Why is this in Technology News section?


----------



## naveen_reloaded (Nov 2, 2008)

why is this in news section ???? 


reporting 


on topic... i would vote for dish tv .. as they are introducing features / channels / offers at constant interval... more over they are here for long time ...


----------



## nikhilpai (Nov 2, 2008)

ThinkFree said:


> Why is this in Technology News section?



Could not find any section where this fits in perfectly. Technology came closest since HD TVs are also discussed in this section.

Would be happy if the moderators can move this to where they deem fit.


----------



## a_k_s_h_a_y (Nov 2, 2008)

I don't know. It depends on your luck.
Like you know, you don't watch some channels and thus the packages of X are nice for you and X's CC is good in  your area and also quality the service.

but i think Airtel Is good. Since i don't watch One TV only. No need for 2 TVs. Though we have 3 TVs now at home  ! LOL !


----------



## vaithy (Nov 2, 2008)

Surprising SUNDTH not mentioned!!!   any thing against south??

Vaithy


----------



## GauravCJ (Nov 2, 2008)

Where is the option that says "All suck nigga a$$"?


----------



## a_k_s_h_a_y (Nov 2, 2008)

Agreed. we need All Suck option. Please add to poll so that i can finally participate.


----------



## hellgate (Nov 3, 2008)

i voted for DishTV.only -ve is that it doesnt hav Neo Sports in its channel list.


----------



## ThinkFree (Nov 3, 2008)

vaithy said:


> Surprising SUNDTH not mentioned!!!   any thing against south??
> 
> Vaithy



South? SUN is now available in Delhi/NCR as well

But see, DD Direct Plus is not there either


----------



## Desmond (Nov 3, 2008)

Tata Sky....good picture quality and various interactive services.


----------



## dreams (Nov 3, 2008)

Add sun dth..I would vote then.

AFAIK, SUN DTH is best for south people living in North. Here in delhi we get only Sun TV, Jaya, Vijay and DD Podhigai. So SUN DTH fits me.


----------



## amritpal2489 (Nov 3, 2008)

I'll go for Dish TV


----------



## nikhilpai (Nov 3, 2008)

vaithy said:


> Surprising SUNDTH not mentioned!!!   any thing against south??
> 
> Vaithy



Not at all. The simple reason why I did not include Sun TV is that I want this poll to compare DTH players's Rest of India offerings.
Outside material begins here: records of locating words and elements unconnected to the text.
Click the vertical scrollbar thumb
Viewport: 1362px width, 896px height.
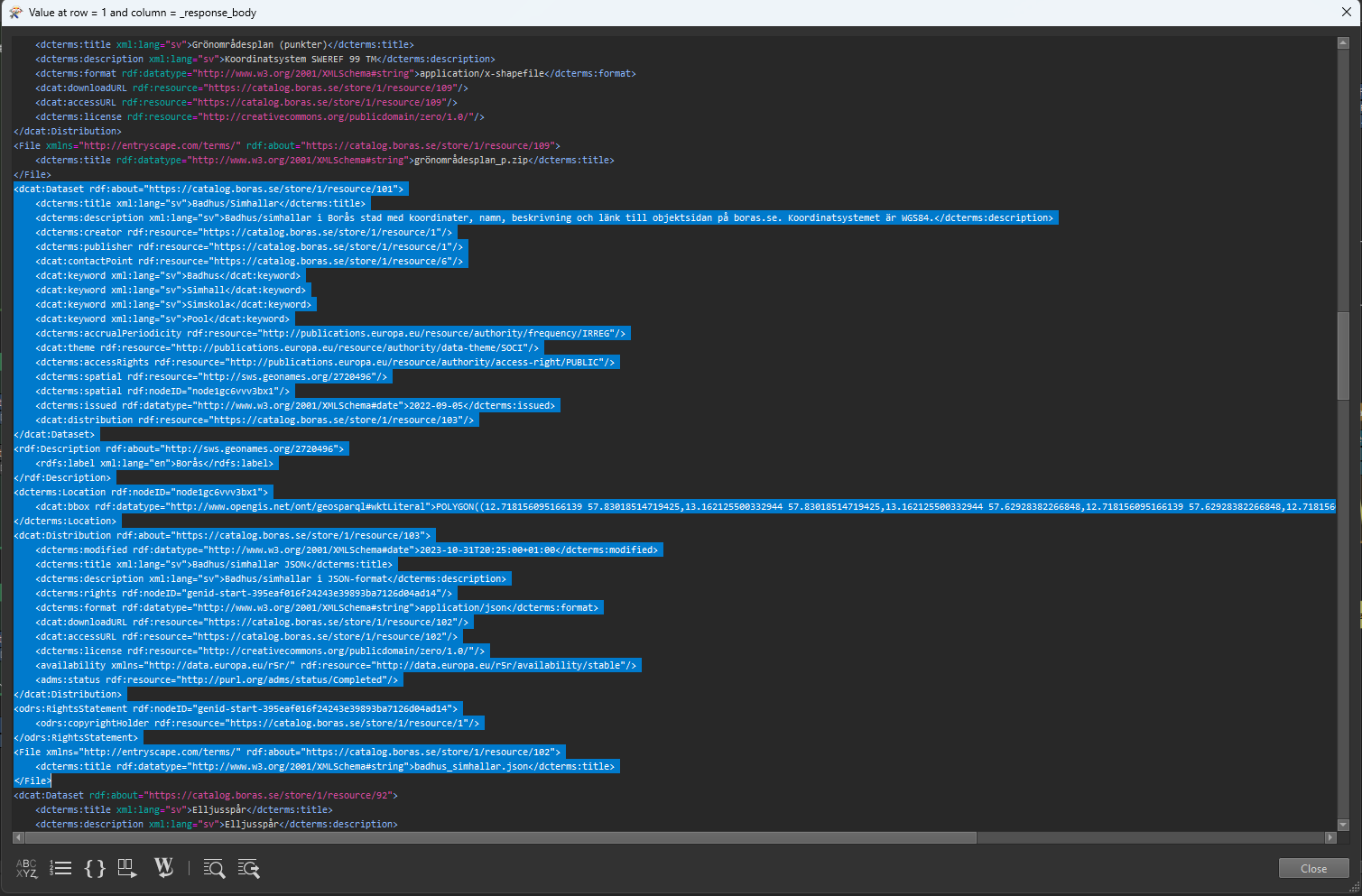click(1343, 356)
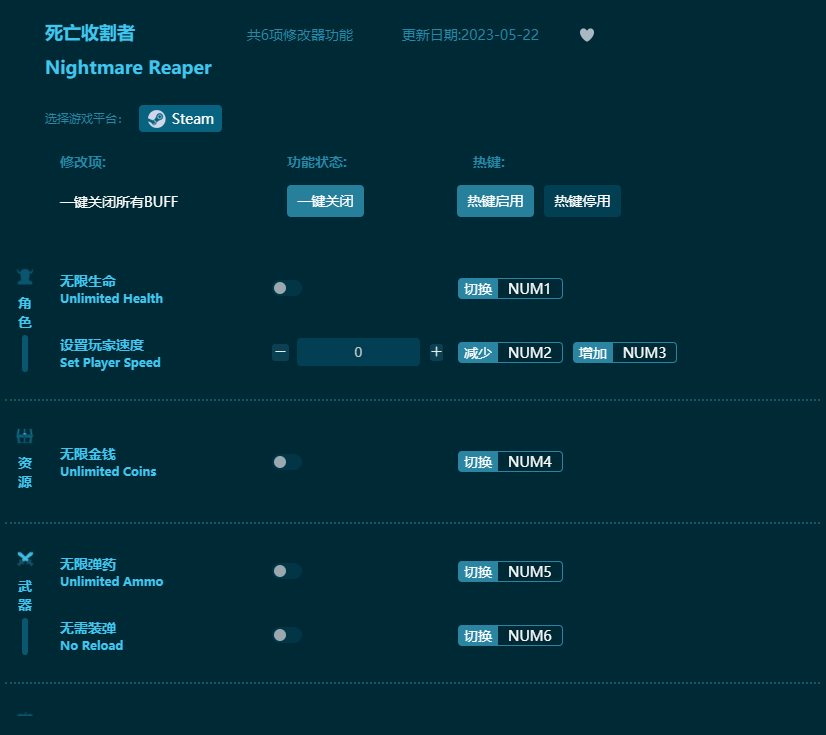The width and height of the screenshot is (826, 735).
Task: Click the 热键启用 hotkey enable button
Action: [x=495, y=201]
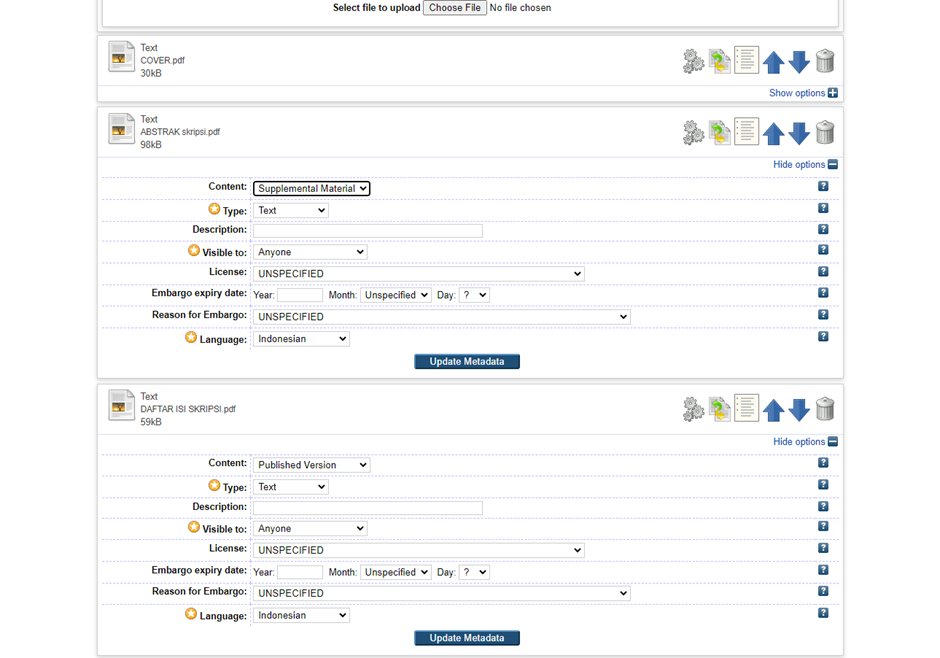Click the Choose File button
The image size is (940, 658).
coord(455,8)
All DTH players including TATA, BIG & Airtel have separate offerings for South Indian consumers and separate for Rest of India. So its highly likely that a DTH operator may be providing good packages for South Indian channels; but it may not be offering decent packages for Rest of India users..... and vice versa.
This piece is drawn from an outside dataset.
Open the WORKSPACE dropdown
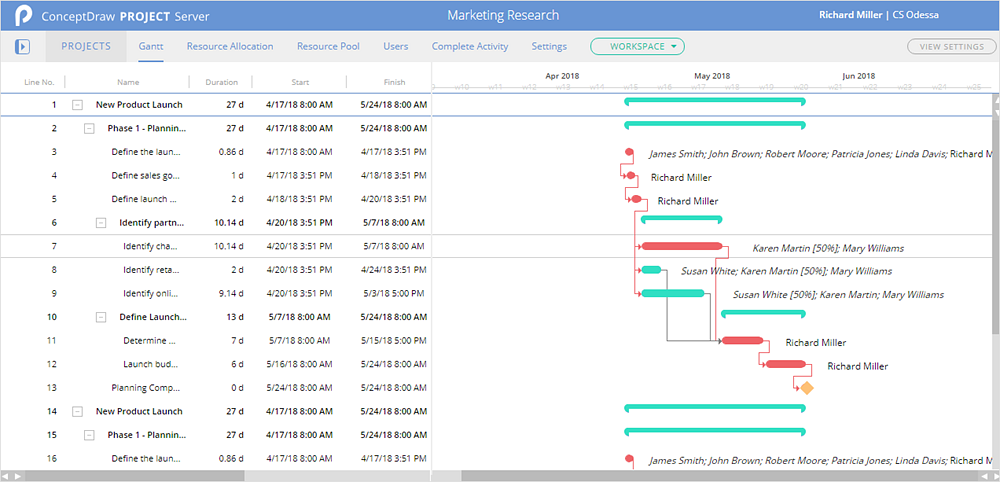The height and width of the screenshot is (482, 1000). click(x=637, y=46)
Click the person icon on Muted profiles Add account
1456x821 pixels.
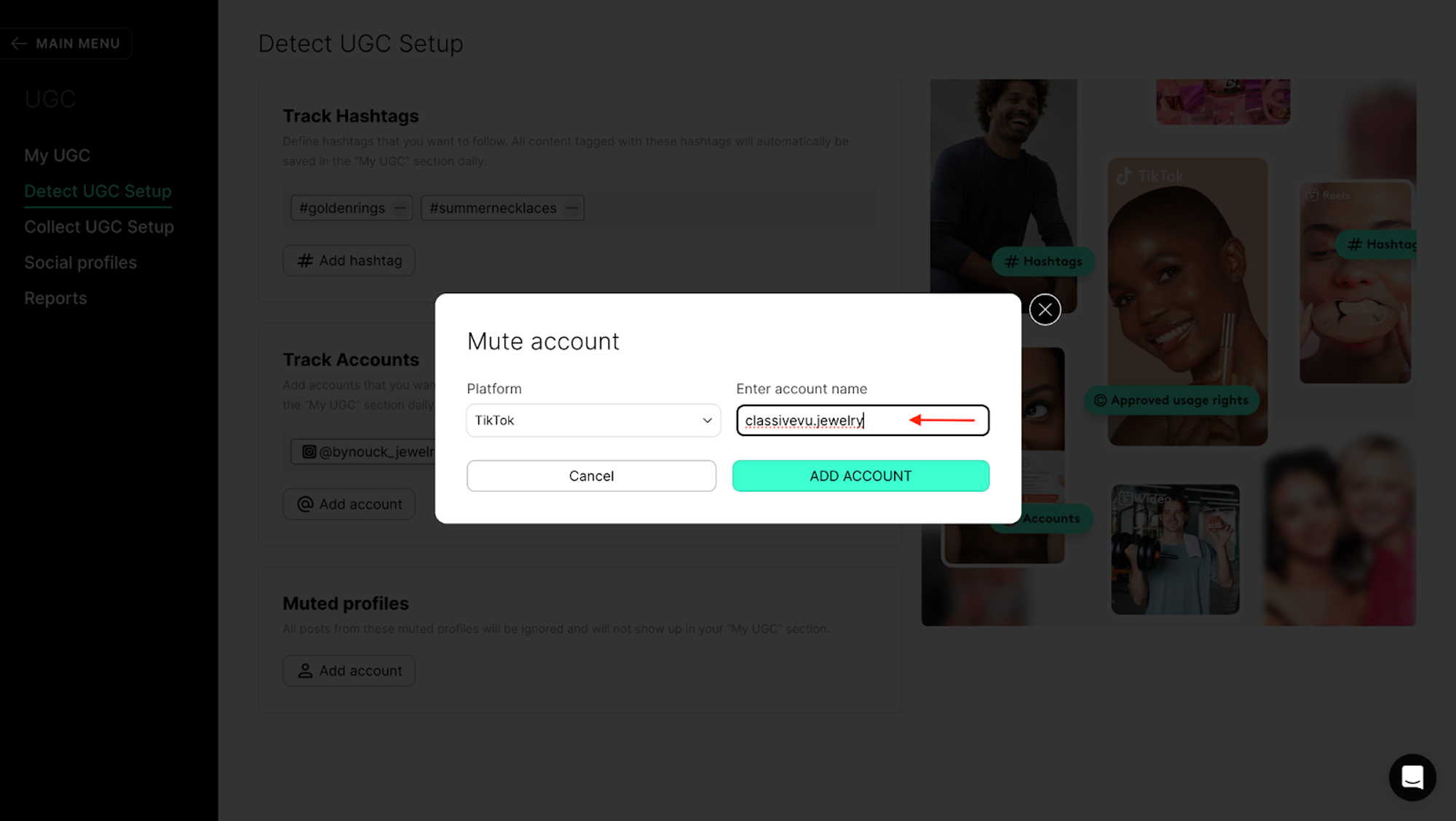point(305,671)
Hence, it would be appropriate to have a separate poll for DTH channels from a South Indian users' perspective instead of mixing it with this poll.



a_k_s_h_a_y said:


> Agreed. we need All Suck option. Please add to poll so that i can finally participate.



As I mentioned at the starting of the thread, this is a poll for users who are 'asantusht' with their cablewalla and want to go for DTH.

If you want a All suck option then that means u prefer to remain 'santusht' with your cablewalla 



ThinkFree said:


> But see, DD Direct Plus is not there either



U aren't serious... r u?


----------



## a_k_s_h_a_y (Nov 4, 2008)

nikeel said:


> Not at all. The simple reason why I did not include Sun TV is that I want this poll to compare DTH players's Rest of India offerings.
> As I mentioned at the starting of the thread, this is a poll for users who are 'asantusht' with their cablewalla and want to go for DTH.
> 
> If you want a All suck option then that means u prefer to remain 'santusht' with your cablewalla




I got Airtel Digital TV.
And all suck because every one have own problems. Choose one so that problems of that particular DTH don't concern you. For me its ADTV

A good high quality cable operator is much better then these DTH idiots. You bet.


----------



## sam9s (Nov 4, 2008)

a_k_s_h_a_y said:


> I got Airtel Digital TV.
> And all suck because every one have own problems. Choose one so that problems of that particular DTH don't concern you. For me its ADTV
> 
> A good high quality cable operator is much better then these DTH idiots. You bet.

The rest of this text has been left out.